Der Aufsichtsrat reagiert damit auf die offenbar massive Unzufriedenheit in der 1800-köpfigen Belegschaft des Oberlinhauses, dem drittgrößten Arbeitgeber der Stadt, die die PNN in Zusammenarbeit mit dem Recherchezentrum Correctiv am Wochenende öffentlich gemacht hatten. Die Mitarbeiter werden wie berichtet von der Konzernleitung über die finanzielle Lage des Sozialkonzerns im Unklaren gelassen, obwohl ein interner Finanzbericht für den diakonischen Dachverein für 2016 rote Zahlen im niedrigen siebenstelligen Bereich ausweist. Die finanzielle Lage des Mutter-Vereins ist nicht zu verwechseln mit der Bilanz für den Gesamtkonzern: Der Konzern Oberlinhaus hat im Jahr 2016 ein positives Jahresergebnis im niedrigen siebenstelligen Bereich erwirtschaftet.Nachfragen der Belegschaft hatte der Vorstand nicht beantwortet. Unklar ist bislang, ob die Umstrukturierungen im Verein mit der finanziellen Schieflage zu tun haben. Koch und Fichtmüller hatten sich wie berichtet im Sommer zu Ko-Geschäftsführern in allen 13 Tochterunternehmen des Konzerns ernannt.
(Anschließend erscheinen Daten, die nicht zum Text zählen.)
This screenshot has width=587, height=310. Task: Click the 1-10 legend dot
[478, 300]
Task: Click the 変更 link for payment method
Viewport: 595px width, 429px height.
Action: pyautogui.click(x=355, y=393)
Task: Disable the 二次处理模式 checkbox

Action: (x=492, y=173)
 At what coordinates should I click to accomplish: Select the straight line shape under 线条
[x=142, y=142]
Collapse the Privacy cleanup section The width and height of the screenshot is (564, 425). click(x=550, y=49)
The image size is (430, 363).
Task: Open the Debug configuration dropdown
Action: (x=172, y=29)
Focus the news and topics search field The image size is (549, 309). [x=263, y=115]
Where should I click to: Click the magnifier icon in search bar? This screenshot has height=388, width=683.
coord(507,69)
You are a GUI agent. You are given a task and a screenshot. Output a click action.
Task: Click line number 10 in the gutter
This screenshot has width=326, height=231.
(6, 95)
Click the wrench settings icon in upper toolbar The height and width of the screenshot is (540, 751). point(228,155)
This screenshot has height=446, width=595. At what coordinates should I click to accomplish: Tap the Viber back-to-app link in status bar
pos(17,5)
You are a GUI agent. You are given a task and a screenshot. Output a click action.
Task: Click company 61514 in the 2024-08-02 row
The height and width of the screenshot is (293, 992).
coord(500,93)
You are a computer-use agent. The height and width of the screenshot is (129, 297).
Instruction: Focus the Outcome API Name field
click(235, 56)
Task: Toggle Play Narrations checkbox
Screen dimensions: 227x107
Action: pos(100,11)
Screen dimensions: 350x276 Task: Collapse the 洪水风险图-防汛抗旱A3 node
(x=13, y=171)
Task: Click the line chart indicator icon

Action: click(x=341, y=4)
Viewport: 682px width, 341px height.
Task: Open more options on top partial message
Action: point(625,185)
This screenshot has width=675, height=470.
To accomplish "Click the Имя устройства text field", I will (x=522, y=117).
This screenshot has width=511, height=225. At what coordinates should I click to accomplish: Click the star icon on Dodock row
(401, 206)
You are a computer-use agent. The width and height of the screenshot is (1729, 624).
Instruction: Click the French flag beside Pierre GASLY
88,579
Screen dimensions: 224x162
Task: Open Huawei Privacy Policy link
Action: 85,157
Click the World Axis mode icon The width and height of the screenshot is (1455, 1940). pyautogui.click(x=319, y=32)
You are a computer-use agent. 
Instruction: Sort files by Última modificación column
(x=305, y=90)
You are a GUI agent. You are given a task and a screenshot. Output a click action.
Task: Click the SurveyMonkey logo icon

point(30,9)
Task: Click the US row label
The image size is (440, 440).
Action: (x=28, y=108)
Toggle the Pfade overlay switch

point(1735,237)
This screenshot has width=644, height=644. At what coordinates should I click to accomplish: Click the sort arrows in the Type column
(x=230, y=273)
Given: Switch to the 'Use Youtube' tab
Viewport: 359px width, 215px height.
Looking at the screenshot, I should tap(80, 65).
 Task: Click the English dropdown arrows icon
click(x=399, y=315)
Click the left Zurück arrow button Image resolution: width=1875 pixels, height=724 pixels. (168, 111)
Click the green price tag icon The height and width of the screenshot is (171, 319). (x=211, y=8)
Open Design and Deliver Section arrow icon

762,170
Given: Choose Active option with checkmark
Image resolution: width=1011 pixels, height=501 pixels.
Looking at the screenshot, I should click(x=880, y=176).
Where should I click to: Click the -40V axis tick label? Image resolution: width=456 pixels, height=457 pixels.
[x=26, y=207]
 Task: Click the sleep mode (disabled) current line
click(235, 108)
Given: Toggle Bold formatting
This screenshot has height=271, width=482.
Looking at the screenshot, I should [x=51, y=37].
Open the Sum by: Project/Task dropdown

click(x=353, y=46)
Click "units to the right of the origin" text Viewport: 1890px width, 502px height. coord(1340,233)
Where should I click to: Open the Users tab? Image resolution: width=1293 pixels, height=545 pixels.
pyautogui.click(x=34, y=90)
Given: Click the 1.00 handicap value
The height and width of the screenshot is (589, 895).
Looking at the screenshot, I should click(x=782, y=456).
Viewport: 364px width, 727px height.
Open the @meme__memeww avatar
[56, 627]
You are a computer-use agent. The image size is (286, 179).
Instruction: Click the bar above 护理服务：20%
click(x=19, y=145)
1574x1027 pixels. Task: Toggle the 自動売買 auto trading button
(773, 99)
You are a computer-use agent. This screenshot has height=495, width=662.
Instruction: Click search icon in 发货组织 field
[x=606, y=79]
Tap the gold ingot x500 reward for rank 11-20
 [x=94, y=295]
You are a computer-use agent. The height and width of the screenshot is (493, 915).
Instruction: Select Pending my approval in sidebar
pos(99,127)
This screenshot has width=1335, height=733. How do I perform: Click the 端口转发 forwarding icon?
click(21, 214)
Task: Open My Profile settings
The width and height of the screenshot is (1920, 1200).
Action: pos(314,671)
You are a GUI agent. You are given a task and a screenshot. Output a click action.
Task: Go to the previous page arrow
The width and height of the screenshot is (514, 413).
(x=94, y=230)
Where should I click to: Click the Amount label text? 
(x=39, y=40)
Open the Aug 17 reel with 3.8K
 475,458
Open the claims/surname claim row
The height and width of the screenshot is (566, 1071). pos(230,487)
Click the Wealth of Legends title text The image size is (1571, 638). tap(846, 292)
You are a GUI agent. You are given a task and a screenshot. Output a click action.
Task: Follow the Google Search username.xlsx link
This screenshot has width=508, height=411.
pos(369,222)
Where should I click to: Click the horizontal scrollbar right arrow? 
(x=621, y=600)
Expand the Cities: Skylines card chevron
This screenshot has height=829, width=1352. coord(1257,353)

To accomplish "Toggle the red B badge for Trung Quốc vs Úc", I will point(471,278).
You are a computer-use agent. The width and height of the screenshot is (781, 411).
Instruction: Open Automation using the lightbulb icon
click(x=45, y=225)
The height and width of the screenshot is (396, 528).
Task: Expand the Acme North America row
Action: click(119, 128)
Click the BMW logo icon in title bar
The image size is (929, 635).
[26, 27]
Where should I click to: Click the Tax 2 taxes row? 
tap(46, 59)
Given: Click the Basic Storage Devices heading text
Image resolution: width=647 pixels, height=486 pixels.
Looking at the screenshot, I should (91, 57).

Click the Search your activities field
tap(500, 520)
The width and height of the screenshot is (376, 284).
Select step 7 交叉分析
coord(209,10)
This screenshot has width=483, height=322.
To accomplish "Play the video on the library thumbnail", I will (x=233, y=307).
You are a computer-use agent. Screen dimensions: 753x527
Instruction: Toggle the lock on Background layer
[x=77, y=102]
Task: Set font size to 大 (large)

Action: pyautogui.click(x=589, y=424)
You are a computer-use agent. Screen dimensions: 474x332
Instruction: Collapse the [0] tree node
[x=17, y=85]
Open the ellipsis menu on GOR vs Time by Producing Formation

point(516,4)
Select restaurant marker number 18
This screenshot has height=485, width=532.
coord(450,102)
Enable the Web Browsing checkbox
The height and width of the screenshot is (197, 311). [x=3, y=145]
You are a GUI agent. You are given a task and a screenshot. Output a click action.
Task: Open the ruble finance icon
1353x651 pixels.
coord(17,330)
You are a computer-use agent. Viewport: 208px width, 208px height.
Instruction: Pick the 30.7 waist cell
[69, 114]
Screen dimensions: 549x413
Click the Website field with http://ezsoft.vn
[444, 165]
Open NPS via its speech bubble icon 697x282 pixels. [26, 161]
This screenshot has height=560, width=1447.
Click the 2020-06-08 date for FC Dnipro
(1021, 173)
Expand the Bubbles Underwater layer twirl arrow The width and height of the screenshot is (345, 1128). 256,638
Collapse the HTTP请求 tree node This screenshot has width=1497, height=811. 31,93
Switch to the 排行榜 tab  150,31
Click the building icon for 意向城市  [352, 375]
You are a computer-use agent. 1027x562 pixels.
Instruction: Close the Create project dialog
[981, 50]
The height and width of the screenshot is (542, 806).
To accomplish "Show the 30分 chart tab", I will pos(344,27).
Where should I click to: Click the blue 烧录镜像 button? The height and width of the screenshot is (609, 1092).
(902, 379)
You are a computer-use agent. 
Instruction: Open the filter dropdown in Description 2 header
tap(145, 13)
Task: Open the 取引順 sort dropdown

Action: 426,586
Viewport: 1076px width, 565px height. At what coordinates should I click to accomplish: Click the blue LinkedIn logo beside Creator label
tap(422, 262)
Oberlinhaus in Potsdam: „Diverse Verabredungen“ getroffen, um Fehler und Versäumnisse zu beheben

Weil er nach Vorstandsangaben diese Umstrukturierungen nicht mittragen konnte, wurde im August zudem der langjährige Chef der Oberlinklinik, Michael Hücker, auf außerordentlichen Beschluss mit sofortiger Wirkung und bei Verzicht auf sämtliche Fristen abberufen  – was in der Mitarbeiterschaft für viel Kritik sorgte. Erst Wochen später erklärte der Vorstand den Mitarbeitern, dass „im besten Einvernehmen ein Aufhebungsvertrag geschlossen worden“ sei. Hücker „konnte die strukturellen Veränderungen im Oberlinhaus nicht mittragen“, teilte der Konzern auf Anfrage mit.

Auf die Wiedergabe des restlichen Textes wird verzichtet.